- [EXCERPTED PASSAGE]:
※ ※ ※
# Help Me!



## Anonymus (May 15, 2013)

Hello, My name Alan and I am 15. My Ambition is to start collecting Tarantulas because they are so fascinating. Now, recently I have found a breeder in Australia and I want one so much! Unfortunately, My dad does not like the idea of having a spider because I thinks they are messy and aggressive. I am buying a Phlogius Sarina, which I believe don't try to attack you unless it gets annoyed. Please help convince my dad that T's aren't as dangerous and messy as he thinks.:cry:


----------



## jibbyt (May 15, 2013)

Tell your Dad to harden up. Its a tarantula not a tiger!


----------



## Anonymus (May 15, 2013)

jibbyt said:


> Tell your Dad to harden up. Its a tarantula not a tiger!



Haha. I really don't think he will shift by that.


----------



## saintanger (May 15, 2013)

tell him spiders make good pets as they are low maintanance and you can even catch insects to feed it. also spiders are not agressive unless they are provoked or scared. 

spiders are not messy at all and r one of the easiest pets to look after, i seriously think he is just coming up with excuses as he is scared of spiders. maybe assure him it will not escape in a proper spider tank and it can live in your room.


----------



## Anonymus (May 15, 2013)

I told him that it is low maintenance but he still doesn't believe me. D:


----------



## sharky (May 15, 2013)

Are you picking the spider up? Take your dad with you and get the breeder to give him a HUGE lecture about all the great things about Ts!!!!! Also ask all the questions about aggression and maintenance,etc infront of your dad, I'm pretty sure he won't be able to argue with an experienced keeper!!! 

Good luck mate, they are an awesome species


----------



## Serpent_Gazeux (May 15, 2013)

I own two T's, a Sarina and a Crassipie and they are the most low maintenance pets I have ever owned. 

You could easily get one and keep it in your room and he'd be none the wiser. Especially if you got a sling and kept it in a small platic container. 

Only feed it insects purchased from pet stores.


----------



## Anonymus (May 15, 2013)

Unfortunately, I am getting it delivered from Queensland as I have no nearby breeders.
※ ※ ※
- [COLLECTED DATA]:
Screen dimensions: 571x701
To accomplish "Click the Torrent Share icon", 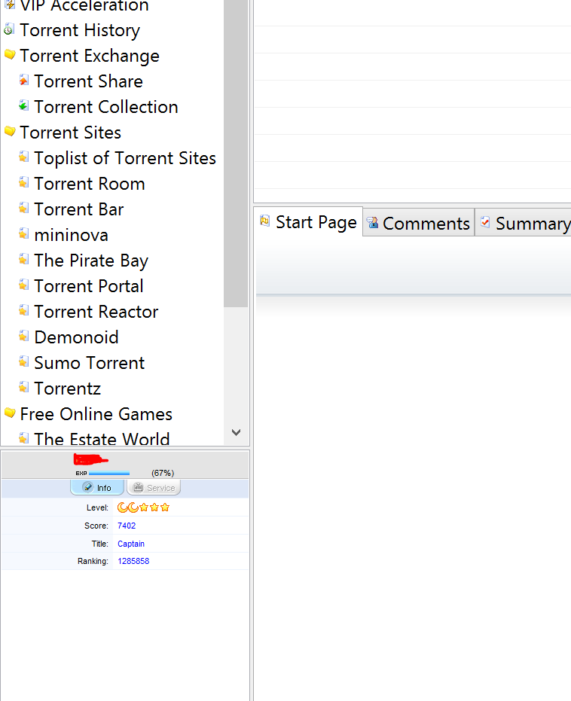I will [24, 81].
※ ※ ※
- [PROBLEMS]:
1. In the tarantula thread, echo the text from "Only feed it" up to and including "no nearby breeders.".
2. In the tarantula thread, why does sharky suggest asking the breeder about aggression and maintenance while the father is present? Answer in one to three sentences.
3. Answer these questions from the tarantula thread:
(a) What species is Alan buying?
(b) Which two tarantulas does Serpent_Gazeux own?
(c) From where is Alan's tarantula being delivered?

- [SOLUTION LIST]:
1.
Only feed it insects purchased from pet stores.


----------



## Anonymus (May 15, 2013)

Unfortunately, I am getting it delivered from Queensland as I have no nearby breeders.

2. Sharky is pretty sure the father won't be able to argue with an experienced keeper. Hearing the breeder answer those questions directly should settle his doubts.

3.
(a) A Phlogius Sarina.
(b) A Sarina and a Crassipie.
(c) Queensland.